START EXCERPT TO READ
Share and protect
Craig Futterman and his students work to make police departments more transparent, starting in Chicago.
In March 2014 clinical law professor Craig Futterman and his students in the Law School’s Civil Rights and Police Accountability Project won a stunning legal victory when an Illinois appellate court ruled that the Chicago Police Department’s misconduct records be opened to the public. It was a watershed moment. Thousands of documents that Futterman and his students had sought, files pertaining to citizen claims of police abuse, were suddenly available for anyone to access. They revealed what Futterman called a “broken system” that for decades had allowed abusive officers to act with impunity.
Futterman knows that system well: in 2000 he founded the Civil Rights and Police Accountability Project at UChicago, the first of its kind in the nation. In the years since, he has worked alongside hundreds of law students, coaching them as they strive to free clients falsely accused of crimes and as they litigate—and very often win—civil lawsuits over false arrests, kidnappings, beatings, and other civil rights violations by police.
The appellate victory in Kalven v. Chicago, a Freedom of Information Act lawsuit filed on behalf of Hyde Park journalist and activist Jamie Kalven whose success opened up the misconduct records, was the culmination of a 10-year litigation fight for Futterman and his students. But he is careful never to call it an ending. “I don’t want to diminish it—this is real reform,” he said in August 2014, “but by itself it doesn’t fix the system. By itself it doesn’t end abuse; it doesn’t end racism; it doesn’t end the police code of silence.”
Fifteen months later, Futterman is on the verge of that next step. He and his students will return to the courtroom to defend the Kalven decision. In December 2014, as city officials prepared to hand over a complete list of abuse allegations from 1967 to the present—“a staggering, unprecedented amount of information,” Futterman says—the police officer advocacy organization the Fraternal Order of Police secured a temporary injunction barring the release of any records dating back farther than four years. Now it is seeking in court to have that older data destroyed, citing collective bargaining agreements between the city and the police union. Futterman and his students are fighting that effort. “You can’t privately agree to keep secret what the law requires you to share,” he says.
In late October Futterman and Kalven launched an open database to collect and organize police misconduct information. The database, accessible at cpdb.co, currently includes 54,581 complaints for 8,337 officers during the periods May 2001 to December 2008 and March 2011 to March 2015—records obtained in the Kalven lawsuit and by a series of FOIA requests filed in the wake of the decision. Futterman and Kalven plan to add more records as they become public. “Now we can have honest conversations with common data sets, common pools of information—the department’s own information,” Futterman says. “This fundamentally redistributes power.”
END EXCERPT TO READ
START SUPPLIED MATERIAL
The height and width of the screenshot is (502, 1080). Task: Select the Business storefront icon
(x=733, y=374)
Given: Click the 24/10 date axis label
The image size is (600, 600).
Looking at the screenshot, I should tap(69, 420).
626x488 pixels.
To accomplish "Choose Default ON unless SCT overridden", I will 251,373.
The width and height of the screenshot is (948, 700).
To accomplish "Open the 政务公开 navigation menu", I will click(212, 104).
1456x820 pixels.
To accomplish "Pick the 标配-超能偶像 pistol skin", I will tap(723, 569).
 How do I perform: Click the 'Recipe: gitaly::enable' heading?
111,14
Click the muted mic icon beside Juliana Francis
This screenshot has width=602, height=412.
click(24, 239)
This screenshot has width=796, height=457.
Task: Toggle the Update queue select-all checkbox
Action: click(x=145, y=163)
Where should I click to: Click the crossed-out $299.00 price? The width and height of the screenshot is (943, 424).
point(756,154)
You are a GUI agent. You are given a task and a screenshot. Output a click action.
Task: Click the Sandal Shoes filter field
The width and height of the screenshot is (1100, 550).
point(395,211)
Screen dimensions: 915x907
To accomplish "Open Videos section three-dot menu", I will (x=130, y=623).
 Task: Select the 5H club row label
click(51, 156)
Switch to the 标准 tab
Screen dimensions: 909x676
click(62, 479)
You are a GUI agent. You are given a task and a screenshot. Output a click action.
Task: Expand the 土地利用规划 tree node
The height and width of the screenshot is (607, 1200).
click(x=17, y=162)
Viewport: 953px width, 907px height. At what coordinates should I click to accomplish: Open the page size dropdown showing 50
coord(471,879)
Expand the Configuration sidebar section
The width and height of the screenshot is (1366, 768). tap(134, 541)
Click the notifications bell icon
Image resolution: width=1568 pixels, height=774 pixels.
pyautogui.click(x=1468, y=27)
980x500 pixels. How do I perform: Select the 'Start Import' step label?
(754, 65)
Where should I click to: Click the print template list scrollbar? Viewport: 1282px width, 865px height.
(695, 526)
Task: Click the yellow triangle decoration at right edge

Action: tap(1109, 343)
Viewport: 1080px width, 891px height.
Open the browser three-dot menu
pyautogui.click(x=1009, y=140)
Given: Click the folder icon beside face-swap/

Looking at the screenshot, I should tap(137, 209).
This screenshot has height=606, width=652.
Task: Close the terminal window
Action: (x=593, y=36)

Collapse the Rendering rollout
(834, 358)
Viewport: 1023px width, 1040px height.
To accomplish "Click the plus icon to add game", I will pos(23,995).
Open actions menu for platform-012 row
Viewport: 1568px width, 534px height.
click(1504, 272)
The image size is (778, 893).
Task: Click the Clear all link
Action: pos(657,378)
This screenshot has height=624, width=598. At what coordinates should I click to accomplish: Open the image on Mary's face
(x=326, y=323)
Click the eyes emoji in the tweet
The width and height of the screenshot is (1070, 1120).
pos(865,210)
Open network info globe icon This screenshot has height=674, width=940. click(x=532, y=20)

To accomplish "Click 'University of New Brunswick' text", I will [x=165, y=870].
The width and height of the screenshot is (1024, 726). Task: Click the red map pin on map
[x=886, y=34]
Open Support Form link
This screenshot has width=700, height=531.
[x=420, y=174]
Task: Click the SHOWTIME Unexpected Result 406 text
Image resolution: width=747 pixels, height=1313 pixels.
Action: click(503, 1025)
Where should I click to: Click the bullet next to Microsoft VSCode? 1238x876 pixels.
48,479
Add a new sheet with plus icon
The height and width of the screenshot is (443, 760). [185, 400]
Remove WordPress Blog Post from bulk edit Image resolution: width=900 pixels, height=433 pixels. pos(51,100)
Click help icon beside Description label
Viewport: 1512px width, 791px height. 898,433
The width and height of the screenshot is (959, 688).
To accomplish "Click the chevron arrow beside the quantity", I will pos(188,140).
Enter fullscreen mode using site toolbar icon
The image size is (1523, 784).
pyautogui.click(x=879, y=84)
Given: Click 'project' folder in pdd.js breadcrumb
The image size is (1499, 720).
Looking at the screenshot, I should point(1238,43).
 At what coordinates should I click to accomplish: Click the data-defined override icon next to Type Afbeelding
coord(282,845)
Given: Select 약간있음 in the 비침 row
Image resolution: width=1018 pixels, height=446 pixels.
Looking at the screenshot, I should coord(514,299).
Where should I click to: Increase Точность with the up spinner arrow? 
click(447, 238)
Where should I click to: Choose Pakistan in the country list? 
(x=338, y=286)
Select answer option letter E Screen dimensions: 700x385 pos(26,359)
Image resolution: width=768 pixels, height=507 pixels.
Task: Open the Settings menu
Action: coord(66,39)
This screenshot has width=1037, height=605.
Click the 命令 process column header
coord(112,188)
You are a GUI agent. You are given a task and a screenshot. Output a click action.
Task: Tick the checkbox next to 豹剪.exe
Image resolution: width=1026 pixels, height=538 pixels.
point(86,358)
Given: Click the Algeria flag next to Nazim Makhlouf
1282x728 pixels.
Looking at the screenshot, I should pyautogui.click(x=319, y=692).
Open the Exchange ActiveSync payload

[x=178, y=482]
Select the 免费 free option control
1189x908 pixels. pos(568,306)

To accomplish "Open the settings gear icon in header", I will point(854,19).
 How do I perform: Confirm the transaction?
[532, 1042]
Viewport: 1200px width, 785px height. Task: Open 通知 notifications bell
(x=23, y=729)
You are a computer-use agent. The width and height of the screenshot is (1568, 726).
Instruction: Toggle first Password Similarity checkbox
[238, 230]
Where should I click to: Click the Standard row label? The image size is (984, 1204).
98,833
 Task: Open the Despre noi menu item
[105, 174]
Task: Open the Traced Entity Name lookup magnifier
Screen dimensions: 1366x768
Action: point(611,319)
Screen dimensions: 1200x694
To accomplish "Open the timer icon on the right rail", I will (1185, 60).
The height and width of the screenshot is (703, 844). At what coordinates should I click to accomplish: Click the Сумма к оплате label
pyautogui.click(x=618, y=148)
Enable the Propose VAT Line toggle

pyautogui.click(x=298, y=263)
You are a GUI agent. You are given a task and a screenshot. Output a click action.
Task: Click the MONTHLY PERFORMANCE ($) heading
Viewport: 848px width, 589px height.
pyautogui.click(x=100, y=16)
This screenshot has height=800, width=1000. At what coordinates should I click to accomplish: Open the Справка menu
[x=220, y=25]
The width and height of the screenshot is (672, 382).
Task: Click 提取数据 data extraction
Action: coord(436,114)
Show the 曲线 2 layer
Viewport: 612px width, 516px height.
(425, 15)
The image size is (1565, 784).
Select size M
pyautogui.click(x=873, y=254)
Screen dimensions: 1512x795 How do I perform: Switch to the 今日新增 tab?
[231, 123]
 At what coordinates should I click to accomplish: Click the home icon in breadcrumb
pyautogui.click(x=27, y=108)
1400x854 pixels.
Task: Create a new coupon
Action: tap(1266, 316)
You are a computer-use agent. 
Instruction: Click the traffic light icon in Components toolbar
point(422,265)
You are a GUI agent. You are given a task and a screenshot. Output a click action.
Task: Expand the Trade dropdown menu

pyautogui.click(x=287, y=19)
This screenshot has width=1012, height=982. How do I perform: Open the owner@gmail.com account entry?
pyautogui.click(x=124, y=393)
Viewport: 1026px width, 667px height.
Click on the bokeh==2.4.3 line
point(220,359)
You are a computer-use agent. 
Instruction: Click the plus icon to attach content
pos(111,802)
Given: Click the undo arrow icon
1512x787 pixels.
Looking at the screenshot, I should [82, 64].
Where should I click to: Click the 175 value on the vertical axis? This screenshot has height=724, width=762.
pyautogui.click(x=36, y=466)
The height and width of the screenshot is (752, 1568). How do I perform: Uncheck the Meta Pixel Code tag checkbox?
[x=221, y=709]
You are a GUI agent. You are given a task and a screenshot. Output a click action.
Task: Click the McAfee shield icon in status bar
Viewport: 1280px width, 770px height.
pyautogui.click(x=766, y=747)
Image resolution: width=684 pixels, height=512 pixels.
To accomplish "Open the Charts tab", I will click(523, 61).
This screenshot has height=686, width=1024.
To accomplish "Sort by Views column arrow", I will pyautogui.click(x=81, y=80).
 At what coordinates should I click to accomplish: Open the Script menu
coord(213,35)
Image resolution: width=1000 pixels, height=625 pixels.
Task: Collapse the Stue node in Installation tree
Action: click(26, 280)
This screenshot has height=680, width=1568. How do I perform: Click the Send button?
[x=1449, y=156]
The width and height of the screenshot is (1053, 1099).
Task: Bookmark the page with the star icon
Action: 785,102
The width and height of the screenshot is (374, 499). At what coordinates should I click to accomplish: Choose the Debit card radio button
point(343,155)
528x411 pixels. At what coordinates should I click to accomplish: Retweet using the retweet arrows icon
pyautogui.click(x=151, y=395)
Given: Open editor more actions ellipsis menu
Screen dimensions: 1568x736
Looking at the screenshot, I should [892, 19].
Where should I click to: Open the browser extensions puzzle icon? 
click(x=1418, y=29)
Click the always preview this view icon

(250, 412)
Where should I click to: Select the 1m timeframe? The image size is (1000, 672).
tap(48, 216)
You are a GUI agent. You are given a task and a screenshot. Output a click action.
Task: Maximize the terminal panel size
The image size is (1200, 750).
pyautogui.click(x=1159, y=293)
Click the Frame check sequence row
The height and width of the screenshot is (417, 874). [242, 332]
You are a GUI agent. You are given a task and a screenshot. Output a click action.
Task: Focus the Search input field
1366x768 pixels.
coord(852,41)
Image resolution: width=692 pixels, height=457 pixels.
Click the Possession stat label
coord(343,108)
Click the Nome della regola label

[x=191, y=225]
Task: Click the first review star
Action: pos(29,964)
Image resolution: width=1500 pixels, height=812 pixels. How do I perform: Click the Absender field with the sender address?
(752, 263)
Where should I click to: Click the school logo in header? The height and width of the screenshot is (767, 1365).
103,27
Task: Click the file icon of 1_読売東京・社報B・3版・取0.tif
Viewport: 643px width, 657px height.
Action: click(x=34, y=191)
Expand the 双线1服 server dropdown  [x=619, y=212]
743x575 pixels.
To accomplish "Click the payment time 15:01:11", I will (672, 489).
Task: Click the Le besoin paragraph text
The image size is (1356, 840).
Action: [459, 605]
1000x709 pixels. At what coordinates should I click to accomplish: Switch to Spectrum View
END SUPPLIED MATERIAL
-- EXERCISE REQUIREMENTS --
[1] In the police accountability article, in what year did Futterman found the Civil Rights and Police Accountability Project?
[2] Decide whether each statement agrees with the police accountability article, and back each yes or no with the deciding words from it. (a) The appellate ruling that opened the misconduct records came in March 2014. (b) The Fraternal Order of Police's temporary injunction barred release of records older than ten years. (c) The open database currently includes 54,581 complaints for 8,337 officers.
[3] Please take the police accountability article further, beginning right after its final sentence.
The records have no connection to the police accountability article.

-- ANSWERS TO THE EXERCISE --
[1] 2000

[2]
(a) Yes: "In March 2014 clinical law professor Craig Futterman and his students in the Law School’s Civil Rights and Police Accountability Project won a stunning legal victory when an Illinois appellate court ruled that the Chicago Police Department’s misconduct records be opened to the public."
(b) No: "barring the release of any records dating back farther than four years"
(c) Yes: "currently includes 54,581 complaints for 8,337 officers"

[3]
The clearinghouse, as Futterman calls it, allows users to analyze misconduct information by geography—neighborhoods, wards, police districts, and schools—and by category of complaint. Users can see which officers are implicated together in alleged abuse. They can also see digital copies of the original documents. One unmistakable finding, says Kalven, is that a tiny fraction of officers provoke most of the complaints. Some accumulate them by the dozens, to little or no consequence. The vast majority of other officers, by contrast, have between zero and four.
Futterman hopes the database will foster an “ethos of sharing” among lawyers, journalists, researchers, and others who come into possession of police records through their own FOIA requests. “We hope people will contribute the documents they obtain, and help make the database more and more robust,” he says. Wide and free access was the original intent of the lawsuit, Kalven adds: “We’re not proprietary about any of these documents. When we said public, we meant public.”
Futterman also hopes to encourage more police officers to report their own concerns about abuse. The database includes a function that allows people to share information with the clinic confidentially. “What police departments don’t do is protect officers from retaliation when they break the code of silence,” Futterman says. He offers an example of the difference it can make when police officers do speak up: the case of Laquan McDonald.
In October 2014, McDonald, a 17-year-old African American, was shot and killed by a police officer in the Chicago Lawn District on the Southwest Side. McDonald was shot 16 times, and the incident was captured by another police car’s dashboard camera. Representing an independent journalist named Brandon Smith, Futterman and his students have filed suit to have the video released to the public. He has not yet seen it, but confidential sources within the city alerted him to its existence and described what it shows, he says, as “an execution.” Investigating the incident further, he and his colleagues interviewed other witnesses who corroborated that description. (The Chicago City Council approved a $5 million settlement with McDonald’s family before a lawsuit was filed.)
In April the US attorney’s office announced a criminal probe, which could result in the first-ever criminal prosecution of a Chicago police officer for an on-duty shooting. Crucial information that fueled his investigation, Futterman says, came from law enforcement officials who “stuck their necks out and had the courage to report abuse,” he says. “The database will provide the means for others to do so with less personal risk. … This is something that can fundamentally transform policing and the relationship between police and communities.”